**Task instructions:**
From the listing below, output only the lines starting at the line that has "The width and height of the screenshot is (747, 560)." and ending at the line that has "Toggle the layer", exactly as they appear, ends included.
###
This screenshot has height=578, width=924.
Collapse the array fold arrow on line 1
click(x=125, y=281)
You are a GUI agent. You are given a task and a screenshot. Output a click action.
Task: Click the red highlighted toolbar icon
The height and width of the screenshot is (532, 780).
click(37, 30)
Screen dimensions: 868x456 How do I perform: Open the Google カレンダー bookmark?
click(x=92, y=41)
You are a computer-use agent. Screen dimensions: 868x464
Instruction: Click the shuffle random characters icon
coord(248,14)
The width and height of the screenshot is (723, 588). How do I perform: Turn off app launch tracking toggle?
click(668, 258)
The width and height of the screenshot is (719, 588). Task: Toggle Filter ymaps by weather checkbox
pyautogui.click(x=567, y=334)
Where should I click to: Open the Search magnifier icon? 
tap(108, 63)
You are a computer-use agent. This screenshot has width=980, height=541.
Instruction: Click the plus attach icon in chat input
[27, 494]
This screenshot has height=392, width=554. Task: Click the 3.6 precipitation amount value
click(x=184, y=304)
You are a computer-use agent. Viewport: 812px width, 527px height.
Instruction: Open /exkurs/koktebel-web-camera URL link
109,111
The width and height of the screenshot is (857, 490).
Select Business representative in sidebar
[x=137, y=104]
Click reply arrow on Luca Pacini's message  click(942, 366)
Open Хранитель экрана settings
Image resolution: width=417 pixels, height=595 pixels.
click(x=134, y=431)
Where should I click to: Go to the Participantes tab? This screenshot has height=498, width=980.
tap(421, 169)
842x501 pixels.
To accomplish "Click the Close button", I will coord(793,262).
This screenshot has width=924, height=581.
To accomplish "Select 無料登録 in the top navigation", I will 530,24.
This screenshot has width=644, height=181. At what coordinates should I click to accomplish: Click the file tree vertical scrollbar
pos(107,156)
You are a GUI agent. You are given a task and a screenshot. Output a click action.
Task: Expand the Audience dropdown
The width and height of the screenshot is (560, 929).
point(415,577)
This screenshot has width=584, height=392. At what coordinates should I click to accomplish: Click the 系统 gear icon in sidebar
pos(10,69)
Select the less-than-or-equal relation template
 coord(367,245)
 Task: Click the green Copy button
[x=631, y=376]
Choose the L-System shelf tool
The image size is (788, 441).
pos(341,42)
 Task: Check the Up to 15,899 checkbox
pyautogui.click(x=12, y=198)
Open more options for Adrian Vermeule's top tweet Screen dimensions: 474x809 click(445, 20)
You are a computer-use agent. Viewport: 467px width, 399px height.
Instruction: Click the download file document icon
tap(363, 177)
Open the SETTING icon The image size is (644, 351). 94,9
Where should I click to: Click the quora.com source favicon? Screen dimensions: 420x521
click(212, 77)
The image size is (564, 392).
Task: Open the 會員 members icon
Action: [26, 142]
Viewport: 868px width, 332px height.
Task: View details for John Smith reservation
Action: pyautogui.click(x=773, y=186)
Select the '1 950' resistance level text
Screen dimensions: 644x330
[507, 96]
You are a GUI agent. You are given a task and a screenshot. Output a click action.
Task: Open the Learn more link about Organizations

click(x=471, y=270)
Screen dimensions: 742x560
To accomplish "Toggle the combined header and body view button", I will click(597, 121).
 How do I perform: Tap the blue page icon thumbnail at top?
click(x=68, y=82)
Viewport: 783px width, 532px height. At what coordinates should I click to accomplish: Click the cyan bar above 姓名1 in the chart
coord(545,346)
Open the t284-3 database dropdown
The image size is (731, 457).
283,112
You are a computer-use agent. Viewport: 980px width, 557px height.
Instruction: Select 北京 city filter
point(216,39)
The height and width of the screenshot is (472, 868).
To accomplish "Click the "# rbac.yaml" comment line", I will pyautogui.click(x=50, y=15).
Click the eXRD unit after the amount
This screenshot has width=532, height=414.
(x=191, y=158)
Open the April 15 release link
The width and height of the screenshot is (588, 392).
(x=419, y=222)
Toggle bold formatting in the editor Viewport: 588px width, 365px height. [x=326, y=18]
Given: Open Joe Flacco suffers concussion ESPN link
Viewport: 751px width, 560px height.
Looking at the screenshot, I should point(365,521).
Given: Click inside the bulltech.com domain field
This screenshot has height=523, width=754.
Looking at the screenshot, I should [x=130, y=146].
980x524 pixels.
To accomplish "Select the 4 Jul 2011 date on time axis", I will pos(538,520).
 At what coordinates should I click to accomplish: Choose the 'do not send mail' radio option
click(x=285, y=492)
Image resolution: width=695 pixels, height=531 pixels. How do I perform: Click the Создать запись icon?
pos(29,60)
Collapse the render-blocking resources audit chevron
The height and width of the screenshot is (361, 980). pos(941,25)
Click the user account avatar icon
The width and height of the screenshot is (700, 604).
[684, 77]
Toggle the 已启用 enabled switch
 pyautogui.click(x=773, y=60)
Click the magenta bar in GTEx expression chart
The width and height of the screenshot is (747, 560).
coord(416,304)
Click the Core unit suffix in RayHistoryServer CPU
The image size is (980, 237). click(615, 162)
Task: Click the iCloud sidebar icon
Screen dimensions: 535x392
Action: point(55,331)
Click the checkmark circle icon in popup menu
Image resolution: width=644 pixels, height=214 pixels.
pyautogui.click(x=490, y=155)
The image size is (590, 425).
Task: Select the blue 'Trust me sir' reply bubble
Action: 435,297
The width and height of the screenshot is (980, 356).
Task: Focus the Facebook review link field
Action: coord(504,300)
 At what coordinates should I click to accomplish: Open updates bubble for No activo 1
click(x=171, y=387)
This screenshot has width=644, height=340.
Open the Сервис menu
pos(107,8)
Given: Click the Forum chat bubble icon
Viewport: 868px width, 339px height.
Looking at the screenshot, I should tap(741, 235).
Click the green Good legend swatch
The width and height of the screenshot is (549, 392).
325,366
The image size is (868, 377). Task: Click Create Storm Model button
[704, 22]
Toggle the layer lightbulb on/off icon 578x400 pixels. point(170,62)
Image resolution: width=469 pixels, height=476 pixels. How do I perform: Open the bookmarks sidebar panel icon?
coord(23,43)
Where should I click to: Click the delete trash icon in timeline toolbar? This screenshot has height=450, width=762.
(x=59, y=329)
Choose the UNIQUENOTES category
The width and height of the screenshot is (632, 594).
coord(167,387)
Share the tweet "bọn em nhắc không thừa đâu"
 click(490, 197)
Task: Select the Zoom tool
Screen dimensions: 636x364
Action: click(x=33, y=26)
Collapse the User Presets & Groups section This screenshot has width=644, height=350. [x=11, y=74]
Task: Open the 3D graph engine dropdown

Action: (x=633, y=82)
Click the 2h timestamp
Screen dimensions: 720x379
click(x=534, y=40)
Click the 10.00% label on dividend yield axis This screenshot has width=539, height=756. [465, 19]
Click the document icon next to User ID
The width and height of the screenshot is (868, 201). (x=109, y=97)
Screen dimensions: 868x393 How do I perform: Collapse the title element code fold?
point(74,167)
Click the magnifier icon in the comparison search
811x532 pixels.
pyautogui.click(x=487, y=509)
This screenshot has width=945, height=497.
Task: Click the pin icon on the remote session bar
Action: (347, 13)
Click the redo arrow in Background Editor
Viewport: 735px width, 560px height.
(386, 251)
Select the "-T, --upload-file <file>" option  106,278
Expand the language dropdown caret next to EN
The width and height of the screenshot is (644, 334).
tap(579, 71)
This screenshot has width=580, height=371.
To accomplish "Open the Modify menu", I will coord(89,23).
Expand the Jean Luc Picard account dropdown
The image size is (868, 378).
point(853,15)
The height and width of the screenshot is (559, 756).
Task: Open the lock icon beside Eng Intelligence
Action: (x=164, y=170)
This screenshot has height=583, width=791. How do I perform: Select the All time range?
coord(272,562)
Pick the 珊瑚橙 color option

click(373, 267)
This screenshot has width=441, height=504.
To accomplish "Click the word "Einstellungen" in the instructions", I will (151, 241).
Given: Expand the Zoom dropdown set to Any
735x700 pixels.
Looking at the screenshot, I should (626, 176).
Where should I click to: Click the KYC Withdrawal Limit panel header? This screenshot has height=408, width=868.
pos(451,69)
###
**Answer to this problem:**
The width and height of the screenshot is (747, 560).
coord(416,304)
Click the Core unit suffix in RayHistoryServer CPU
The image size is (980, 237). click(615, 162)
Task: Click the iCloud sidebar icon
Screen dimensions: 535x392
Action: point(55,331)
Click the checkmark circle icon in popup menu
Image resolution: width=644 pixels, height=214 pixels.
pyautogui.click(x=490, y=155)
The image size is (590, 425).
Task: Select the blue 'Trust me sir' reply bubble
Action: 435,297
The width and height of the screenshot is (980, 356).
Task: Focus the Facebook review link field
Action: coord(504,300)
 At what coordinates should I click to accomplish: Open updates bubble for No activo 1
click(x=171, y=387)
This screenshot has width=644, height=340.
Open the Сервис menu
pos(107,8)
Given: Click the Forum chat bubble icon
Viewport: 868px width, 339px height.
Looking at the screenshot, I should tap(741, 235).
Click the green Good legend swatch
The width and height of the screenshot is (549, 392).
325,366
The image size is (868, 377). Task: Click Create Storm Model button
[704, 22]
Toggle the layer lightbulb on/off icon 578x400 pixels. point(170,62)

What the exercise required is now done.